发布时间：2022-11-23 10:47:53 【来源：通信世界】

　原标题：中国信通院杨靖世等：隐私计算产品性能测评标准化研究

　　当前，数据融合需求不断增强，数据保护要求逐步提高，作为一种数据安全流通技术，隐私计算在近年来迎来了极大发展，同时《中华人民共和国数据安全法》《中华人民共和国个人信息保护法》等国家政策的出台更是推动了隐私计算技术在数据领域持续发力。
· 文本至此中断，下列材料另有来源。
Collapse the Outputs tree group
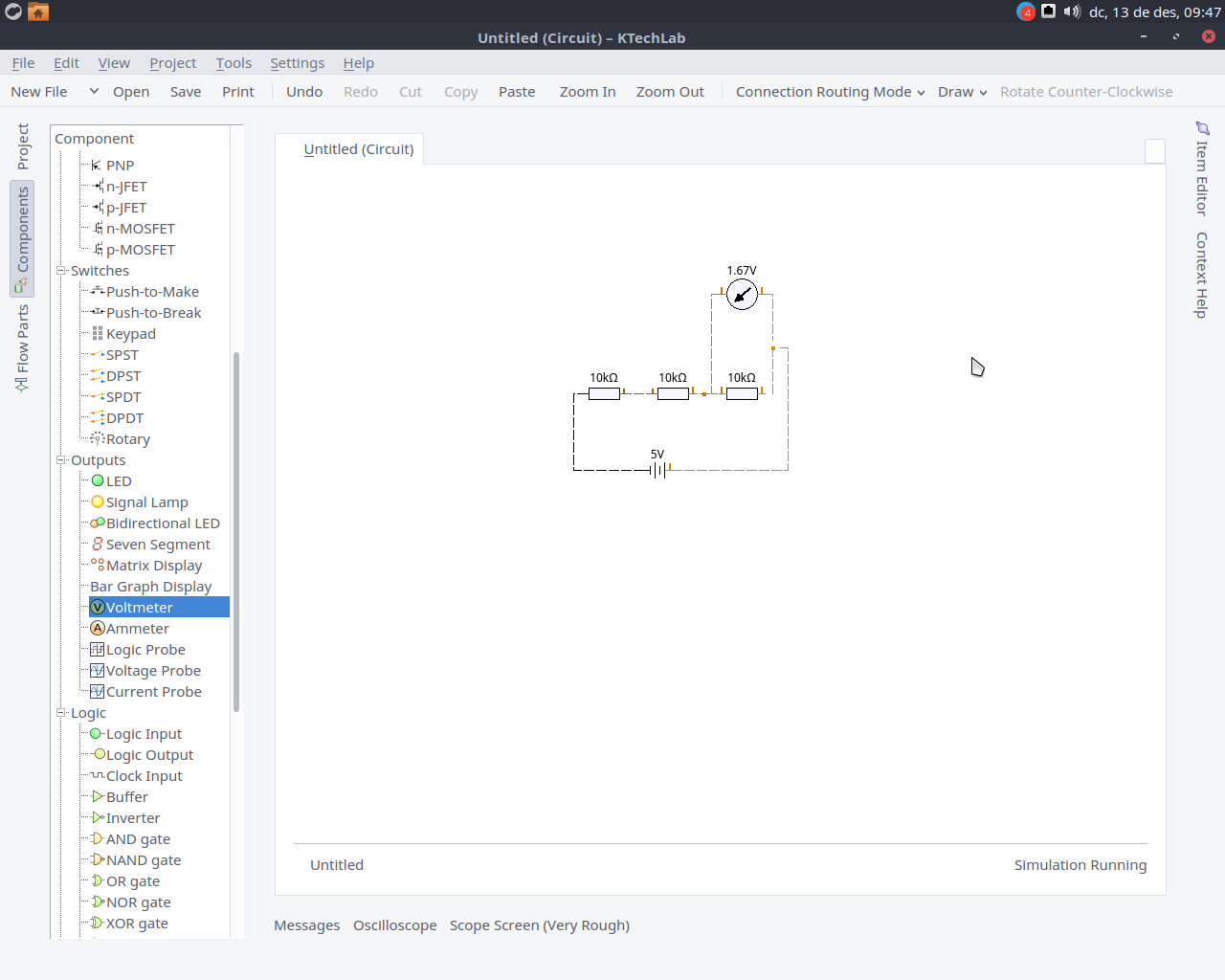Viewport: 1225px width, 980px height. coord(61,460)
近年来，在算法协议不断优化、硬件性能逐步增强的背景下，隐私计算的可用性大大提升，越来越多的企业开始进行隐私计算的技术研究和产品化研发，已发布的产品数自2018年的2 款产品爆发增长至2021年的105 款产品；隐私计算应用也在进一步发展丰富，在金融、政务、互联网、通信和医疗等领域逐步细分外延，并在工业、能源和物流等行业开始进行尝试性探索。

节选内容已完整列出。